- _SUPPLIED MATERIAL_:
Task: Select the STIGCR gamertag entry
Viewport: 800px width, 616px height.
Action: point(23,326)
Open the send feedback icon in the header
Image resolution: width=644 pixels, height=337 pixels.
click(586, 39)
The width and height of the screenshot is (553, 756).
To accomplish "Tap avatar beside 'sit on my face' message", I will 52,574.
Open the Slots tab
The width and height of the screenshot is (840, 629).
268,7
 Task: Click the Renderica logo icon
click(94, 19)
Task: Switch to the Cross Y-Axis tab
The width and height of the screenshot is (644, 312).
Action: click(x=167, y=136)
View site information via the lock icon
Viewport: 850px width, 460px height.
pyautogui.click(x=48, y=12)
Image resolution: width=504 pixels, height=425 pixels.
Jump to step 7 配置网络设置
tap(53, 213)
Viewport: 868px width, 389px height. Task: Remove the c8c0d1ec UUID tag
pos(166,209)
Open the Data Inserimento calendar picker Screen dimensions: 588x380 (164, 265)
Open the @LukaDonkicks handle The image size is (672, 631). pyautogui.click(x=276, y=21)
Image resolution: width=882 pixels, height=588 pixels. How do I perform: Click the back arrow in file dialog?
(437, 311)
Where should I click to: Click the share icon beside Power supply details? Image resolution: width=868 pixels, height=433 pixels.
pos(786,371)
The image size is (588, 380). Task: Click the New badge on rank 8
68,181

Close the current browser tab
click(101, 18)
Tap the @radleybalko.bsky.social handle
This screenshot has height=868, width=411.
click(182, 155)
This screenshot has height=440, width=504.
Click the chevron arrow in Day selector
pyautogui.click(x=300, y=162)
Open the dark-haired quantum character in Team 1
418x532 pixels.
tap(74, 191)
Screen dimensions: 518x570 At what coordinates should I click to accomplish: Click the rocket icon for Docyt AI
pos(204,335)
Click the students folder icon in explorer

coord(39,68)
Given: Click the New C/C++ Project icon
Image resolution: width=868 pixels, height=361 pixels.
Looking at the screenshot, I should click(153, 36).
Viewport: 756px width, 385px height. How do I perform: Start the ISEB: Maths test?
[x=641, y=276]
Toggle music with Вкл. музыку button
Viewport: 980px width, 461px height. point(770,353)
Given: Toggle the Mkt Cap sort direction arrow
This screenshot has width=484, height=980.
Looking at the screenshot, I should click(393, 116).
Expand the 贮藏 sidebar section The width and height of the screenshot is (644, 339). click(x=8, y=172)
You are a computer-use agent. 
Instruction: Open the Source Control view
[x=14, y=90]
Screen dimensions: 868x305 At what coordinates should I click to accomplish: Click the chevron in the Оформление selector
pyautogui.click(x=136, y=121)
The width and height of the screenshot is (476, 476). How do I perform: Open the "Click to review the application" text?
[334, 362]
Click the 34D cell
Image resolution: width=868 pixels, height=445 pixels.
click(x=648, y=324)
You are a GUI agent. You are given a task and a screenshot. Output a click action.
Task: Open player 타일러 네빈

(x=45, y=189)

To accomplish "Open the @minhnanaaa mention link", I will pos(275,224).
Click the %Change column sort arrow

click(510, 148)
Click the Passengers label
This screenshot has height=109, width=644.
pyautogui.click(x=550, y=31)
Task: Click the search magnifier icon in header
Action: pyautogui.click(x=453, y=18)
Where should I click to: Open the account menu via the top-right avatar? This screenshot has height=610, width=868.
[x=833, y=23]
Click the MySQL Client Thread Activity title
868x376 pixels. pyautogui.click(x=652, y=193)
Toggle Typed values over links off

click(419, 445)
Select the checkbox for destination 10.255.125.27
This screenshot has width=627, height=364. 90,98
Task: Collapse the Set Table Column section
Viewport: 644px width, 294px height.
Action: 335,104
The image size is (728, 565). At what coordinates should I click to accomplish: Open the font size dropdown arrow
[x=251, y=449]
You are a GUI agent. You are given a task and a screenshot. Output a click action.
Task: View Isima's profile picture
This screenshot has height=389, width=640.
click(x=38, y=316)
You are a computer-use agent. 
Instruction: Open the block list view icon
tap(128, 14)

- _EXERCISE AIM_:
Please write out the entries exactly, keeping every line intact.

- _WRITTEN RESPONSE_:
Task: Select the STIGCR gamertag entry
Viewport: 800px width, 616px height.
Action: point(23,326)
Open the send feedback icon in the header
Image resolution: width=644 pixels, height=337 pixels.
click(586, 39)
The width and height of the screenshot is (553, 756).
To accomplish "Tap avatar beside 'sit on my face' message", I will 52,574.
Open the Slots tab
The width and height of the screenshot is (840, 629).
268,7
 Task: Click the Renderica logo icon
click(94, 19)
Task: Switch to the Cross Y-Axis tab
The width and height of the screenshot is (644, 312).
Action: click(x=167, y=136)
View site information via the lock icon
Viewport: 850px width, 460px height.
pyautogui.click(x=48, y=12)
Image resolution: width=504 pixels, height=425 pixels.
Jump to step 7 配置网络设置
tap(53, 213)
Viewport: 868px width, 389px height. Task: Remove the c8c0d1ec UUID tag
pos(166,209)
Open the Data Inserimento calendar picker Screen dimensions: 588x380 (164, 265)
Open the @LukaDonkicks handle The image size is (672, 631). pyautogui.click(x=276, y=21)
Image resolution: width=882 pixels, height=588 pixels. How do I perform: Click the back arrow in file dialog?
(437, 311)
Where should I click to: Click the share icon beside Power supply details? Image resolution: width=868 pixels, height=433 pixels.
pos(786,371)
The image size is (588, 380). Task: Click the New badge on rank 8
68,181

Close the current browser tab
click(101, 18)
Tap the @radleybalko.bsky.social handle
This screenshot has height=868, width=411.
click(182, 155)
This screenshot has height=440, width=504.
Click the chevron arrow in Day selector
pyautogui.click(x=300, y=162)
Open the dark-haired quantum character in Team 1
418x532 pixels.
tap(74, 191)
Screen dimensions: 518x570 At what coordinates should I click to accomplish: Click the rocket icon for Docyt AI
pos(204,335)
Click the students folder icon in explorer

coord(39,68)
Given: Click the New C/C++ Project icon
Image resolution: width=868 pixels, height=361 pixels.
Looking at the screenshot, I should click(153, 36).
Viewport: 756px width, 385px height. How do I perform: Start the ISEB: Maths test?
[x=641, y=276]
Toggle music with Вкл. музыку button
Viewport: 980px width, 461px height. point(770,353)
Given: Toggle the Mkt Cap sort direction arrow
This screenshot has width=484, height=980.
Looking at the screenshot, I should click(393, 116).
Expand the 贮藏 sidebar section The width and height of the screenshot is (644, 339). click(x=8, y=172)
You are a computer-use agent. 
Instruction: Open the Source Control view
[x=14, y=90]
Screen dimensions: 868x305 At what coordinates should I click to accomplish: Click the chevron in the Оформление selector
pyautogui.click(x=136, y=121)
The width and height of the screenshot is (476, 476). How do I perform: Open the "Click to review the application" text?
[334, 362]
Click the 34D cell
Image resolution: width=868 pixels, height=445 pixels.
click(x=648, y=324)
You are a GUI agent. You are given a task and a screenshot. Output a click action.
Task: Open player 타일러 네빈

(x=45, y=189)

To accomplish "Open the @minhnanaaa mention link", I will pos(275,224).
Click the %Change column sort arrow

click(510, 148)
Click the Passengers label
This screenshot has height=109, width=644.
pyautogui.click(x=550, y=31)
Task: Click the search magnifier icon in header
Action: pyautogui.click(x=453, y=18)
Where should I click to: Open the account menu via the top-right avatar? This screenshot has height=610, width=868.
[x=833, y=23]
Click the MySQL Client Thread Activity title
868x376 pixels. pyautogui.click(x=652, y=193)
Toggle Typed values over links off

click(419, 445)
Select the checkbox for destination 10.255.125.27
This screenshot has width=627, height=364. 90,98
Task: Collapse the Set Table Column section
Viewport: 644px width, 294px height.
Action: 335,104
The image size is (728, 565). At what coordinates should I click to accomplish: Open the font size dropdown arrow
[x=251, y=449]
You are a GUI agent. You are given a task and a screenshot. Output a click action.
Task: View Isima's profile picture
This screenshot has height=389, width=640.
click(x=38, y=316)
You are a computer-use agent. 
Instruction: Open the block list view icon
tap(128, 14)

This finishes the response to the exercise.